== PROBLEM DESCRIPTION ==
The records must be returned word for word.

Top of RECORDS FOR THIS TASK

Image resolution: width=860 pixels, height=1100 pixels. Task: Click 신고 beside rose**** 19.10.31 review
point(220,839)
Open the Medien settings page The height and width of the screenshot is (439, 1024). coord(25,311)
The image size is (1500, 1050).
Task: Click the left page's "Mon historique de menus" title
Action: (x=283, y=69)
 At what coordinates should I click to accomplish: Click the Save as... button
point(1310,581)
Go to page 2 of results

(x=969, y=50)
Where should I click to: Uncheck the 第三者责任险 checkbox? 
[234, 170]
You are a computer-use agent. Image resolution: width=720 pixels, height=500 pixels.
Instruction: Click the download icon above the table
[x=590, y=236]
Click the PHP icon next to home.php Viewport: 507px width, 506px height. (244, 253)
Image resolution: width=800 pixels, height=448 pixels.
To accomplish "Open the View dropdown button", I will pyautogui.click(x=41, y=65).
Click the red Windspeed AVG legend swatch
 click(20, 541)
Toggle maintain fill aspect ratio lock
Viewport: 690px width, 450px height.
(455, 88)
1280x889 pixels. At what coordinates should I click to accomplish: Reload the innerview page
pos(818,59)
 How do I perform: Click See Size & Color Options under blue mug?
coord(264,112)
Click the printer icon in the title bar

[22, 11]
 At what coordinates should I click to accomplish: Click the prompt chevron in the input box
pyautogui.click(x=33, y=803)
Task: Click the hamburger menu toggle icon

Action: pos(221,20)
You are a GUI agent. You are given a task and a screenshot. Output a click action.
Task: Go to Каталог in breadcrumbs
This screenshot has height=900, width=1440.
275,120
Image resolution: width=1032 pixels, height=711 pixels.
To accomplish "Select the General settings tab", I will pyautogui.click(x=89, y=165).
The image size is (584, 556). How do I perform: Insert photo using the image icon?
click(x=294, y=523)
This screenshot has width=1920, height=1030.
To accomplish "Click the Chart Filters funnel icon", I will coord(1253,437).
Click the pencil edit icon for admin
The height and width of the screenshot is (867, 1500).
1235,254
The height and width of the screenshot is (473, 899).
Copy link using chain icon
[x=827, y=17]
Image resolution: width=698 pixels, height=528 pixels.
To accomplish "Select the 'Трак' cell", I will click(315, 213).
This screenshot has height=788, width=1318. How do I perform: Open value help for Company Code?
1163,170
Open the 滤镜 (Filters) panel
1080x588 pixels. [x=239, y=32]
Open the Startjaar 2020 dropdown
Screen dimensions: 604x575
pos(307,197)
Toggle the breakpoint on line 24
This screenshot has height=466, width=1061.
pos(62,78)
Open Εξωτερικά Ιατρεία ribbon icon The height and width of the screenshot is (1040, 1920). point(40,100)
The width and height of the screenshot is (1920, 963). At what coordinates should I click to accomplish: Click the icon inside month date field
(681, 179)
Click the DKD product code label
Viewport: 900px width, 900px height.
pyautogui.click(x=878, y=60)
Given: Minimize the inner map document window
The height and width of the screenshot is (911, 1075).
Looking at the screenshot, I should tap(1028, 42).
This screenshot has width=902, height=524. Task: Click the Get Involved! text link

Bottom of RECORDS FOR THIS TASK

== WRITTEN RESPONSE ==
Image resolution: width=860 pixels, height=1100 pixels. Task: Click 신고 beside rose**** 19.10.31 review
point(220,839)
Open the Medien settings page The height and width of the screenshot is (439, 1024). coord(25,311)
The image size is (1500, 1050).
Task: Click the left page's "Mon historique de menus" title
Action: (x=283, y=69)
 At what coordinates should I click to accomplish: Click the Save as... button
point(1310,581)
Go to page 2 of results

(x=969, y=50)
Where should I click to: Uncheck the 第三者责任险 checkbox? 
[234, 170]
You are a computer-use agent. Image resolution: width=720 pixels, height=500 pixels.
Instruction: Click the download icon above the table
[x=590, y=236]
Click the PHP icon next to home.php Viewport: 507px width, 506px height. (244, 253)
Image resolution: width=800 pixels, height=448 pixels.
To accomplish "Open the View dropdown button", I will pyautogui.click(x=41, y=65).
Click the red Windspeed AVG legend swatch
 click(20, 541)
Toggle maintain fill aspect ratio lock
Viewport: 690px width, 450px height.
(455, 88)
1280x889 pixels. At what coordinates should I click to accomplish: Reload the innerview page
pos(818,59)
 How do I perform: Click See Size & Color Options under blue mug?
coord(264,112)
Click the printer icon in the title bar

[22, 11]
 At what coordinates should I click to accomplish: Click the prompt chevron in the input box
pyautogui.click(x=33, y=803)
Task: Click the hamburger menu toggle icon

Action: pos(221,20)
You are a GUI agent. You are given a task and a screenshot. Output a click action.
Task: Go to Каталог in breadcrumbs
This screenshot has height=900, width=1440.
275,120
Image resolution: width=1032 pixels, height=711 pixels.
To accomplish "Select the General settings tab", I will pyautogui.click(x=89, y=165).
The image size is (584, 556). How do I perform: Insert photo using the image icon?
click(x=294, y=523)
This screenshot has width=1920, height=1030.
To accomplish "Click the Chart Filters funnel icon", I will coord(1253,437).
Click the pencil edit icon for admin
The height and width of the screenshot is (867, 1500).
1235,254
The height and width of the screenshot is (473, 899).
Copy link using chain icon
[x=827, y=17]
Image resolution: width=698 pixels, height=528 pixels.
To accomplish "Select the 'Трак' cell", I will click(315, 213).
This screenshot has height=788, width=1318. How do I perform: Open value help for Company Code?
1163,170
Open the 滤镜 (Filters) panel
1080x588 pixels. [x=239, y=32]
Open the Startjaar 2020 dropdown
Screen dimensions: 604x575
pos(307,197)
Toggle the breakpoint on line 24
This screenshot has height=466, width=1061.
pos(62,78)
Open Εξωτερικά Ιατρεία ribbon icon The height and width of the screenshot is (1040, 1920). point(40,100)
The width and height of the screenshot is (1920, 963). At what coordinates should I click to accomplish: Click the icon inside month date field
(681, 179)
Click the DKD product code label
Viewport: 900px width, 900px height.
pyautogui.click(x=878, y=60)
Given: Minimize the inner map document window
The height and width of the screenshot is (911, 1075).
Looking at the screenshot, I should tap(1028, 42).
This screenshot has width=902, height=524. Task: Click the Get Involved! text link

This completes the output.